Doctors usually have a detailed discussion with the people who come for this final examination. They ask about how the patient experienced the postpartum period and whether their body has recovered from birth. You should talk openly about how you are coping with the changes in your life. If you have severe mood swings or even fear you may be suffering from depression, you should voice this now at the latest. You should also talk about breastfeeding problems or other particular experiences with breastfeeding. Some patients are uncomfortable talking about certain topics. For example, many would prefer to keep quiet about the fact that they pee a little when they cough, sneeze or laugh. But this is not unusual. Your doctor will probably advise you to do regular postnatal gymnastics. The topic of contraception is also discussed. This is important because you can get pregnant again even if you are still breastfeeding your baby.

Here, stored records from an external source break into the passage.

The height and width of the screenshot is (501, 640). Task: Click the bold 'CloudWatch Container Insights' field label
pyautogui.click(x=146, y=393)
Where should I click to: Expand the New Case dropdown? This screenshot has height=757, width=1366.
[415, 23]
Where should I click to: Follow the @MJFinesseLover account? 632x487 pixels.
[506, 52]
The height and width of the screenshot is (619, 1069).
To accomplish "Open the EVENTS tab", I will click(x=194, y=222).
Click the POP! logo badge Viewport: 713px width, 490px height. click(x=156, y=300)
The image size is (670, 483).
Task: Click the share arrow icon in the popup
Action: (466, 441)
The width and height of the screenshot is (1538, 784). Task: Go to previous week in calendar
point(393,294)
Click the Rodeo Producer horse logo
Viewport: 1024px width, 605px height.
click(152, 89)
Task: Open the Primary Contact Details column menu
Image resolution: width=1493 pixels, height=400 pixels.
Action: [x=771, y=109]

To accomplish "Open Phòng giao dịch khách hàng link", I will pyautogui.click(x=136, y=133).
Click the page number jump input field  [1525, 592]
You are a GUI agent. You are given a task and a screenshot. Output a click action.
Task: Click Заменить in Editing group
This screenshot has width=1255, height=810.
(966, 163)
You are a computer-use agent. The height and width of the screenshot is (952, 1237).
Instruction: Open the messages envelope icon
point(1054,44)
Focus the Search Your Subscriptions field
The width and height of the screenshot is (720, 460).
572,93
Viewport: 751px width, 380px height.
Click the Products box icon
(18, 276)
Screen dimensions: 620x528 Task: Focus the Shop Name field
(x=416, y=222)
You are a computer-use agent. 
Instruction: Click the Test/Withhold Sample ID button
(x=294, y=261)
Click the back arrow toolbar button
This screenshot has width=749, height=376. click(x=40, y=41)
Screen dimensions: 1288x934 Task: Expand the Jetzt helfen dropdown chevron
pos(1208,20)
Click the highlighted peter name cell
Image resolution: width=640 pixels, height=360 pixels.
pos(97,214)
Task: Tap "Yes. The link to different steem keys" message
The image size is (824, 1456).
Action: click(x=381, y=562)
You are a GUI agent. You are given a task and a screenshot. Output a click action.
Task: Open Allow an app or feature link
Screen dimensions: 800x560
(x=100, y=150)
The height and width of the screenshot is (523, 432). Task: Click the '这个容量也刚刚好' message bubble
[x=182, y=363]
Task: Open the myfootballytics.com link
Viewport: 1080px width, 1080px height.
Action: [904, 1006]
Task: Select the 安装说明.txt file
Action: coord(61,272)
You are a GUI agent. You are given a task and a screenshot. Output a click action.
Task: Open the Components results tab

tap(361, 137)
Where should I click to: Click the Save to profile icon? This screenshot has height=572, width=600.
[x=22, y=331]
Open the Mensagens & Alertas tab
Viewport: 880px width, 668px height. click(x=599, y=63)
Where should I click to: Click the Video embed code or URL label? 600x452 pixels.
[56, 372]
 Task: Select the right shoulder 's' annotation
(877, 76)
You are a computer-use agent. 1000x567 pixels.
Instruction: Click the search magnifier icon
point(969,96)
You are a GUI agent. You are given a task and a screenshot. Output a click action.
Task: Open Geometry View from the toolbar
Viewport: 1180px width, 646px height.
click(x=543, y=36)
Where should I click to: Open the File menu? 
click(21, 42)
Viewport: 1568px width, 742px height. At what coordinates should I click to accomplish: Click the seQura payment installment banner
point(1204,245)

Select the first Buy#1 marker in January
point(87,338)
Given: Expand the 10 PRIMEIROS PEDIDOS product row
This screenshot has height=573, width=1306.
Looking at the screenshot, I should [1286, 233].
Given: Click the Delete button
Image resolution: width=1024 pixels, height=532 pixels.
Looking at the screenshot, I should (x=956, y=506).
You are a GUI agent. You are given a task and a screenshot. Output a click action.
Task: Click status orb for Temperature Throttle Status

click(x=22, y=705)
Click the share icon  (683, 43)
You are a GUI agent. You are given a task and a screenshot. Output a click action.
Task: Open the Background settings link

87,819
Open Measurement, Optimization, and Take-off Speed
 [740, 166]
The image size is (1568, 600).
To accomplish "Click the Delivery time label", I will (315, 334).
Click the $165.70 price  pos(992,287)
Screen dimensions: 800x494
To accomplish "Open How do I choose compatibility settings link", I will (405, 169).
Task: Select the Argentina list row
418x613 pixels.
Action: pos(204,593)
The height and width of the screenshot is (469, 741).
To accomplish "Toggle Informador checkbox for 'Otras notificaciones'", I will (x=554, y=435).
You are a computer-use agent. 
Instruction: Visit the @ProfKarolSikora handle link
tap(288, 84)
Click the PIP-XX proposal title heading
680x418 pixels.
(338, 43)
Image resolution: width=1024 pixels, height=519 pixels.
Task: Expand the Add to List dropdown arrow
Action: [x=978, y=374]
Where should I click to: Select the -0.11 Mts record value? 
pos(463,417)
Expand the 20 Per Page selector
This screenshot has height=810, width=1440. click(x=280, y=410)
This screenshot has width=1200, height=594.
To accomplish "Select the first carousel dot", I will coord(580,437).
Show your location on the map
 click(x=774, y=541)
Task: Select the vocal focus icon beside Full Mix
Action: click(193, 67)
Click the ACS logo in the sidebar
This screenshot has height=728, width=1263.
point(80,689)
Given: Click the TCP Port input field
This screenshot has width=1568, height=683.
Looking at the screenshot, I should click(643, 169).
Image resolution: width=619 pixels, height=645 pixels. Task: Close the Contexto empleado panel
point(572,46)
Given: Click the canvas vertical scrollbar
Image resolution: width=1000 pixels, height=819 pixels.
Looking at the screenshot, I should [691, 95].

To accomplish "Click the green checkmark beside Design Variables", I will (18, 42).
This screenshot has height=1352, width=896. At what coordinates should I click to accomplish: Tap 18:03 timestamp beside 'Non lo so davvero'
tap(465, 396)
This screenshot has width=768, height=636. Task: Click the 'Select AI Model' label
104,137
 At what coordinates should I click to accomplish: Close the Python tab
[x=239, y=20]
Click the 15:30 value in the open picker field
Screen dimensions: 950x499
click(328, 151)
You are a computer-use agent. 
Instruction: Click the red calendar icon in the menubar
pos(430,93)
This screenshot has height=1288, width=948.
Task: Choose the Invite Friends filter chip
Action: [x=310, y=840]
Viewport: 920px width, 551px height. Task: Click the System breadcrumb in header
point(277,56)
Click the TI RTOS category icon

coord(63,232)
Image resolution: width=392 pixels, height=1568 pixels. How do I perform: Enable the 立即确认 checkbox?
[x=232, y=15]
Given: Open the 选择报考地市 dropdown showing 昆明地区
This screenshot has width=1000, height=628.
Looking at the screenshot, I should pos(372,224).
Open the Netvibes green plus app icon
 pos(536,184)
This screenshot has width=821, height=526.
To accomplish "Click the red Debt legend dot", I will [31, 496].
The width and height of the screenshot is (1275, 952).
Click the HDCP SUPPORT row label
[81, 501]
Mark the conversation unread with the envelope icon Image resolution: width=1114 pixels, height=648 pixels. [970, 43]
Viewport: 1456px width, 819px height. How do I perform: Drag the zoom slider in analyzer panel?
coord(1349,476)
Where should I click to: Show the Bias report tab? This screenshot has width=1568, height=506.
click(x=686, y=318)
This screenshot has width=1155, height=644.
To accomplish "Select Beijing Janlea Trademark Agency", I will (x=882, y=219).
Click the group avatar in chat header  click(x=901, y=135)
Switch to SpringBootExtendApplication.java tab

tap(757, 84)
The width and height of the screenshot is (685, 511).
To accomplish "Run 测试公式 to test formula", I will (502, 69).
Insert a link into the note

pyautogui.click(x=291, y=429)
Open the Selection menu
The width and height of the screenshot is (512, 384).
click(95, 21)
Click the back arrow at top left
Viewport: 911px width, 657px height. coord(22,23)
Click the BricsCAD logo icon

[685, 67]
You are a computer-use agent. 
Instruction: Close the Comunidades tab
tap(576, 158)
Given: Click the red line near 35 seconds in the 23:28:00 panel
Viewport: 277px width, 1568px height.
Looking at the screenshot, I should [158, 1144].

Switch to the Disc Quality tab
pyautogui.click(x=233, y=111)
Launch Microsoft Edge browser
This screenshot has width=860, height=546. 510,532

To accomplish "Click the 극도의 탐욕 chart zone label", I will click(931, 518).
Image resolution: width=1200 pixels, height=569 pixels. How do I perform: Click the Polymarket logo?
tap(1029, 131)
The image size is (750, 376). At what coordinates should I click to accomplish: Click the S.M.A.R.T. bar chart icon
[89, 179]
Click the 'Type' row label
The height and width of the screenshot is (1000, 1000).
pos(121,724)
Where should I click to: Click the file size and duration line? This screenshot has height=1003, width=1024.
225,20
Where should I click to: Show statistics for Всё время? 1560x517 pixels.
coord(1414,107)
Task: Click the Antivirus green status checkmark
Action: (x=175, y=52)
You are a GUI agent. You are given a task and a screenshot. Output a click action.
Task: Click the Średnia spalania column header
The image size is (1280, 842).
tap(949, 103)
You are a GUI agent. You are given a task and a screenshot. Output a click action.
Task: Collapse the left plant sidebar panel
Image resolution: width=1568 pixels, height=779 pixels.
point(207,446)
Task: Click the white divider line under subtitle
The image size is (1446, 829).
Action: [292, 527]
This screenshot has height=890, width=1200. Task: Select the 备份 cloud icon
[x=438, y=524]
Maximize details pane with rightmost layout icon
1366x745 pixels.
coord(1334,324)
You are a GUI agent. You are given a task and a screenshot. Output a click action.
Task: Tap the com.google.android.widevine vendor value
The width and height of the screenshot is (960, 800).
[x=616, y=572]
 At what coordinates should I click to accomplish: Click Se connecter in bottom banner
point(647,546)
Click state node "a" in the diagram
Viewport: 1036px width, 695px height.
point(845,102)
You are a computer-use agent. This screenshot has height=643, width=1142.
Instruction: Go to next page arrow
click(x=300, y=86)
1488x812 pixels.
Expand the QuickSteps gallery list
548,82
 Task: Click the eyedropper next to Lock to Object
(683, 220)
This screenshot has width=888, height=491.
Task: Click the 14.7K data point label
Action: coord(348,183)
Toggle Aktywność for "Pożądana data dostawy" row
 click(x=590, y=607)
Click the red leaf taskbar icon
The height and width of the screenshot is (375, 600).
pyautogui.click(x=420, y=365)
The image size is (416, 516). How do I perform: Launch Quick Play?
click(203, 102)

During the check-up, your doctor will check your weight, examine your urine and take blood. If you're diagnosed with an iron deficiency, you'll probably get a prescription for a medication that can help. During a vaginal examination, the doctor will then check the position and size of your uterus. They will check the condition of the vagina and inspect the cervix and perineal area. You will also have a pap smear test and your breasts will be examined closely. If you had your baby via caesarean section, your doctor will check that your scar is healing well.

After the postpartum period, you've probably somewhat recovered from childbirth. But the complete recovery takes a while. It usually takes your body about nine months to do this, which is the same length of time as your pregnancy. You can help it recover with postpartum exercises.